More than just about any other British colony of its size, Burma was inundated with immigrants under British rule. Less than one-in-four people in the colonial capital of Rangoon was of Burmese ethnicity; immigrants from the Indian subcontinent often had the best government jobs and monopolized many branches of the professions and commerce. Chinese immigrants were similarly common. One of the first demands of the nascent Burmese independence movement was to force the British to separate Burma from British India, and once independence was gained, Burmese governments expelled hundreds of thousands of Indians and others, often seizing their property and forcing them to flee on foot in dangerous conditions.
This kind of brutal nationalism was common in the 1940s.

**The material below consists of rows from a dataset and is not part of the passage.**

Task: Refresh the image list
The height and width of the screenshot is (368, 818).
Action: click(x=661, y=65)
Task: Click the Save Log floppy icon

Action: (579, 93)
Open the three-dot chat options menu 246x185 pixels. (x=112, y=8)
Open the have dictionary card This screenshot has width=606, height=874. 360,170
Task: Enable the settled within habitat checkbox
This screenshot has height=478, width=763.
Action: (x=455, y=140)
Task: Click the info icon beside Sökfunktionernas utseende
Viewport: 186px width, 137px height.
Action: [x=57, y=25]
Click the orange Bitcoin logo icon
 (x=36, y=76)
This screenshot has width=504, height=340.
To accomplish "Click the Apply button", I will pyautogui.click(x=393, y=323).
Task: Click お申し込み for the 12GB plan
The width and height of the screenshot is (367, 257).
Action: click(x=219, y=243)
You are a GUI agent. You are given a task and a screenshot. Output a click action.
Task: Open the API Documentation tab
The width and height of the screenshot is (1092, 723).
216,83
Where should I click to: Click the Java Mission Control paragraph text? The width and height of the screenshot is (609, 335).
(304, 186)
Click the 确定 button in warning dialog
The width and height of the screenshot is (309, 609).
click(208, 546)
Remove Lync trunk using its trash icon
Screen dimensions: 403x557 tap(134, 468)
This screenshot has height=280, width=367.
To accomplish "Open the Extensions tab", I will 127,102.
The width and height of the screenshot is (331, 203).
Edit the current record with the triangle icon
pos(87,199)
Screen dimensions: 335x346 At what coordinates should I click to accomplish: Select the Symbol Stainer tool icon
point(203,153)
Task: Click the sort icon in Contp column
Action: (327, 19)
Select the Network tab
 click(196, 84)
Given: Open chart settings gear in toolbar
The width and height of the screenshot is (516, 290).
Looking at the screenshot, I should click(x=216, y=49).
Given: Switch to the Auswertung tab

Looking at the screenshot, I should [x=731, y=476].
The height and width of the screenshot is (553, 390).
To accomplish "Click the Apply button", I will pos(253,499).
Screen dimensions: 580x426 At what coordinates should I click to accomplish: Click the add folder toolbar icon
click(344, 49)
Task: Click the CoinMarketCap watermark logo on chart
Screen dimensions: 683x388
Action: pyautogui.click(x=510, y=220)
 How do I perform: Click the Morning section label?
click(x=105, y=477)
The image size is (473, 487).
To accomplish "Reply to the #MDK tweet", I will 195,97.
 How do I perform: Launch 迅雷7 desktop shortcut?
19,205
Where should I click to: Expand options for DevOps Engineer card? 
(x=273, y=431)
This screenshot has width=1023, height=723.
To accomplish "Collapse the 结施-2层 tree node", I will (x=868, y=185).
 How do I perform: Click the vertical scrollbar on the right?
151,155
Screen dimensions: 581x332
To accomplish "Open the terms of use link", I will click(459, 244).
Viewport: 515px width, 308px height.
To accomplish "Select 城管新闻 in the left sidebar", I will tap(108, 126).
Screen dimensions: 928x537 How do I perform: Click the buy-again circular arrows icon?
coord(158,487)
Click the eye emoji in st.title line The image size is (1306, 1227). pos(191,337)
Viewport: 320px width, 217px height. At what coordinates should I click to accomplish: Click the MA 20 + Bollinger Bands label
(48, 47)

Europe saw one vast episode of ethnic cleansing after another, roughly as many Jews were forced out of the Arab world in subsequent years as Palestinians fled the Jews in 1948-49, and many postcolonial governments celebrated their independence by kicking out unpopular minorities who had settled in the imperial past.
In Burma the issue is still sensitive partly because the ethnic Burmese are only a small majority in the country, and various ethnic groups have been fighting the central government on and off since independence.
The Rohingya, originally migrants from modern India or Bangladesh, claim that they have been in Burma for generations. This cuts little ice with many of the ethnic Burmese, who see the earlier migrants as illegitimate immigrants who arrived in the British era. Add to that the religious tension—Buddhist/Muslim relations have deteriorated throughout South Asia in recent years in places like Sri Lanka and Thailand as well as in Burma as both religions become more assertive — and it’s easy to see why this is a hot potato.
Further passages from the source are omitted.